*The task*: Copy all of the material below, line for line.

*Information given*:

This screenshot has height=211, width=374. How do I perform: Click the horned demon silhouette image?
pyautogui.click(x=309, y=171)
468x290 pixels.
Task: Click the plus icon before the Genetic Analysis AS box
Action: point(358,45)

*Your solution*:
This screenshot has height=211, width=374. How do I perform: Click the horned demon silhouette image?
pyautogui.click(x=309, y=171)
468x290 pixels.
Task: Click the plus icon before the Genetic Analysis AS box
Action: point(358,45)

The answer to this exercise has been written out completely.